**Exercise description**
Repeat the listing that follows, character for character, minus the pictures.

Input data section start

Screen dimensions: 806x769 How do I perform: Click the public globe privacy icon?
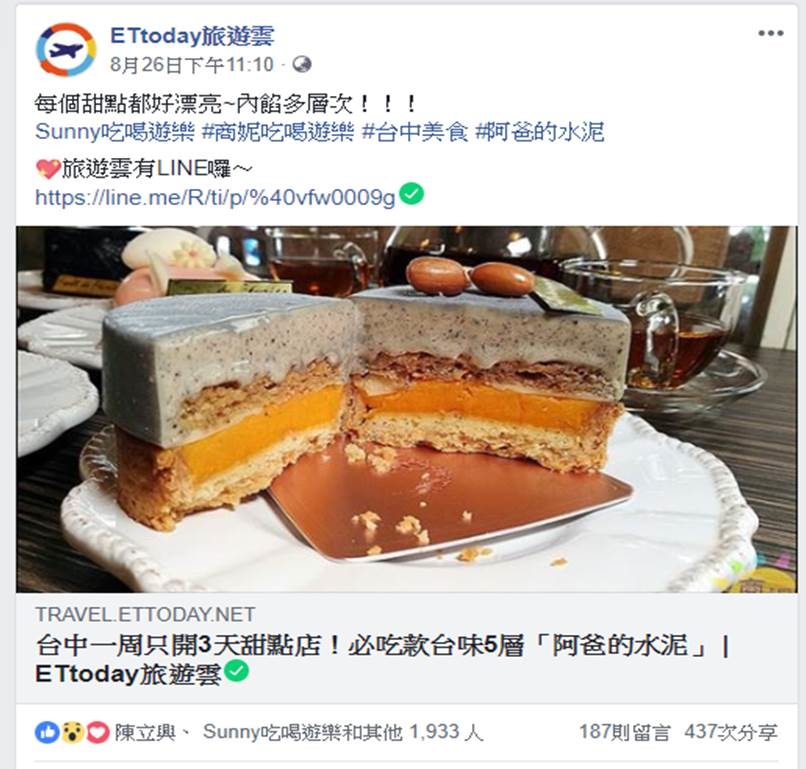click(x=302, y=65)
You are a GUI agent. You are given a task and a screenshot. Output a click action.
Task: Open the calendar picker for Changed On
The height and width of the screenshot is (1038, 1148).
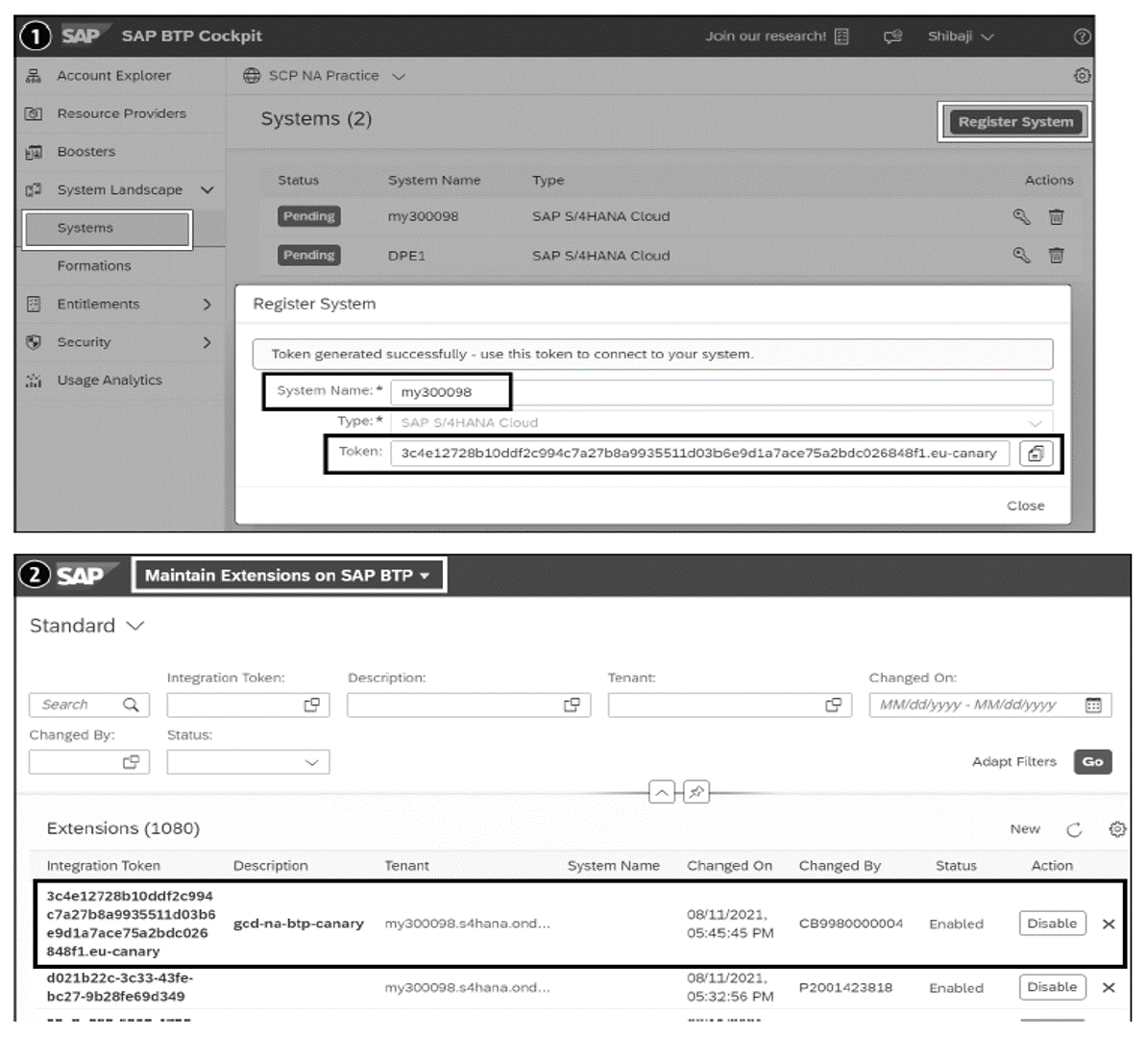[1093, 704]
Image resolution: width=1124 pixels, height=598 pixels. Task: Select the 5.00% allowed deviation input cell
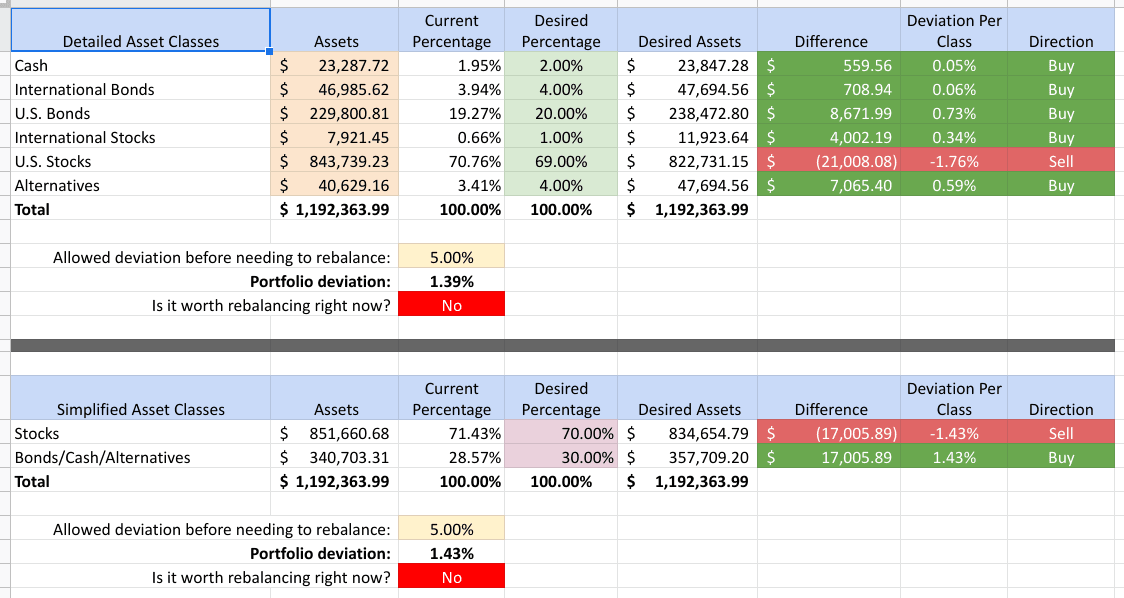tap(451, 256)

Input data section end

**Output of the task**
Screen dimensions: 806x769 How do I perform: Click the public globe privacy icon?
click(x=302, y=65)
You are a GUI agent. You are given a task and a screenshot. Output a click action.
Task: Open the calendar picker for Changed On
The height and width of the screenshot is (1038, 1148).
[1093, 704]
Image resolution: width=1124 pixels, height=598 pixels. Task: Select the 5.00% allowed deviation input cell
tap(451, 256)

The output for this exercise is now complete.